» **INSTRUCTIONS TO FOLLOW**: Present an exact copy of each line below.

» **Collected data**:
Segment Open
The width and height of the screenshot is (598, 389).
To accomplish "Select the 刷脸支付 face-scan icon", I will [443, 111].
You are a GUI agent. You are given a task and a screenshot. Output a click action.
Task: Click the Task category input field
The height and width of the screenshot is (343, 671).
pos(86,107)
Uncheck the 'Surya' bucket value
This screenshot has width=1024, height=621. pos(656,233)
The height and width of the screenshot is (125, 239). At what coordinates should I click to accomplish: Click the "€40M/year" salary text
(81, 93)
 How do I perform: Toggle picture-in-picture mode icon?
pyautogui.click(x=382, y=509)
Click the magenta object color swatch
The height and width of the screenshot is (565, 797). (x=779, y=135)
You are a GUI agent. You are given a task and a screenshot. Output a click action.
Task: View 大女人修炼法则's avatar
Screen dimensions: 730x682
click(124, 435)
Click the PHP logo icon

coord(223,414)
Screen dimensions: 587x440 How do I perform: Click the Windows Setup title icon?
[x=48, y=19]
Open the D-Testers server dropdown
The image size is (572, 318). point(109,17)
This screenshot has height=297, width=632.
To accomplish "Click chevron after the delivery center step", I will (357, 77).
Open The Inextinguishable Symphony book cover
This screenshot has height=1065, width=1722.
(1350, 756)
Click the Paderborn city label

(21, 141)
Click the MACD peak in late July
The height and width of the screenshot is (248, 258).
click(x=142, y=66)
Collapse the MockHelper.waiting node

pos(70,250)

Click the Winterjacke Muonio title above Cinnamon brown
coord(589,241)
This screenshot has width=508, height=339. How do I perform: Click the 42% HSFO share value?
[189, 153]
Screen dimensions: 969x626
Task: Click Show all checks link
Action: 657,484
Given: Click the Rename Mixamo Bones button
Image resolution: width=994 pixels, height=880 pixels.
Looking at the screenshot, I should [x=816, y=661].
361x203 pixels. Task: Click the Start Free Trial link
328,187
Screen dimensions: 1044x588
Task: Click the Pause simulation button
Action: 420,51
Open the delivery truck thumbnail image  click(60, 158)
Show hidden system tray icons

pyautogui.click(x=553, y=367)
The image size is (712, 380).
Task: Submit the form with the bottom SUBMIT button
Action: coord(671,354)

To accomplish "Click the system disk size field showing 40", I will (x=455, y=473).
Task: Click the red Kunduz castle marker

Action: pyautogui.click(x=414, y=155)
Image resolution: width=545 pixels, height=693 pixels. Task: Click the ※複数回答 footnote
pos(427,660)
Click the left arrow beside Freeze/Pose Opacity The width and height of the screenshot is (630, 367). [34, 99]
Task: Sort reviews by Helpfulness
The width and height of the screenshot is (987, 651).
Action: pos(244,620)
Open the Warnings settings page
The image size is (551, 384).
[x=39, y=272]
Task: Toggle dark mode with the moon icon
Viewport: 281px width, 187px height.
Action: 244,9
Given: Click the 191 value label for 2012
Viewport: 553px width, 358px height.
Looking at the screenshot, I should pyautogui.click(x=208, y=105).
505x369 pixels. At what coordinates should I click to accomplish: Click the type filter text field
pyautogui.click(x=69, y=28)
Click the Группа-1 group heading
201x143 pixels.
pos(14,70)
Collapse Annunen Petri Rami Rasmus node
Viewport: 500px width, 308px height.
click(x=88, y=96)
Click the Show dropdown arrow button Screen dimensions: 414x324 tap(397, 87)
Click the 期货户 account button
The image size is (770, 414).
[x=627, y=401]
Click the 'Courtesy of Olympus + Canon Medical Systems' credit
Segment Closed
» **WORKED SOLUTION**:
The width and height of the screenshot is (598, 389).
To accomplish "Select the 刷脸支付 face-scan icon", I will [443, 111].
You are a GUI agent. You are given a task and a screenshot. Output a click action.
Task: Click the Task category input field
The height and width of the screenshot is (343, 671).
pos(86,107)
Uncheck the 'Surya' bucket value
This screenshot has width=1024, height=621. pos(656,233)
The height and width of the screenshot is (125, 239). At what coordinates should I click to accomplish: Click the "€40M/year" salary text
(81, 93)
 How do I perform: Toggle picture-in-picture mode icon?
pyautogui.click(x=382, y=509)
Click the magenta object color swatch
The height and width of the screenshot is (565, 797). (x=779, y=135)
You are a GUI agent. You are given a task and a screenshot. Output a click action.
Task: View 大女人修炼法则's avatar
Screen dimensions: 730x682
click(124, 435)
Click the PHP logo icon

coord(223,414)
Screen dimensions: 587x440 How do I perform: Click the Windows Setup title icon?
[x=48, y=19]
Open the D-Testers server dropdown
The image size is (572, 318). point(109,17)
This screenshot has height=297, width=632.
To accomplish "Click chevron after the delivery center step", I will (357, 77).
Open The Inextinguishable Symphony book cover
This screenshot has height=1065, width=1722.
(1350, 756)
Click the Paderborn city label

(21, 141)
Click the MACD peak in late July
The height and width of the screenshot is (248, 258).
click(x=142, y=66)
Collapse the MockHelper.waiting node

pos(70,250)

Click the Winterjacke Muonio title above Cinnamon brown
coord(589,241)
This screenshot has width=508, height=339. How do I perform: Click the 42% HSFO share value?
[189, 153]
Screen dimensions: 969x626
Task: Click Show all checks link
Action: 657,484
Given: Click the Rename Mixamo Bones button
Image resolution: width=994 pixels, height=880 pixels.
Looking at the screenshot, I should [x=816, y=661].
361x203 pixels. Task: Click the Start Free Trial link
328,187
Screen dimensions: 1044x588
Task: Click the Pause simulation button
Action: 420,51
Open the delivery truck thumbnail image  click(60, 158)
Show hidden system tray icons

pyautogui.click(x=553, y=367)
The image size is (712, 380).
Task: Submit the form with the bottom SUBMIT button
Action: coord(671,354)

To accomplish "Click the system disk size field showing 40", I will (x=455, y=473).
Task: Click the red Kunduz castle marker

Action: pyautogui.click(x=414, y=155)
Image resolution: width=545 pixels, height=693 pixels. Task: Click the ※複数回答 footnote
pos(427,660)
Click the left arrow beside Freeze/Pose Opacity The width and height of the screenshot is (630, 367). [34, 99]
Task: Sort reviews by Helpfulness
The width and height of the screenshot is (987, 651).
Action: pos(244,620)
Open the Warnings settings page
The image size is (551, 384).
[x=39, y=272]
Task: Toggle dark mode with the moon icon
Viewport: 281px width, 187px height.
Action: 244,9
Given: Click the 191 value label for 2012
Viewport: 553px width, 358px height.
Looking at the screenshot, I should pyautogui.click(x=208, y=105).
505x369 pixels. At what coordinates should I click to accomplish: Click the type filter text field
pyautogui.click(x=69, y=28)
Click the Группа-1 group heading
201x143 pixels.
pos(14,70)
Collapse Annunen Petri Rami Rasmus node
Viewport: 500px width, 308px height.
click(x=88, y=96)
Click the Show dropdown arrow button Screen dimensions: 414x324 tap(397, 87)
Click the 期货户 account button
The image size is (770, 414).
[x=627, y=401]
Click the 'Courtesy of Olympus + Canon Medical Systems' credit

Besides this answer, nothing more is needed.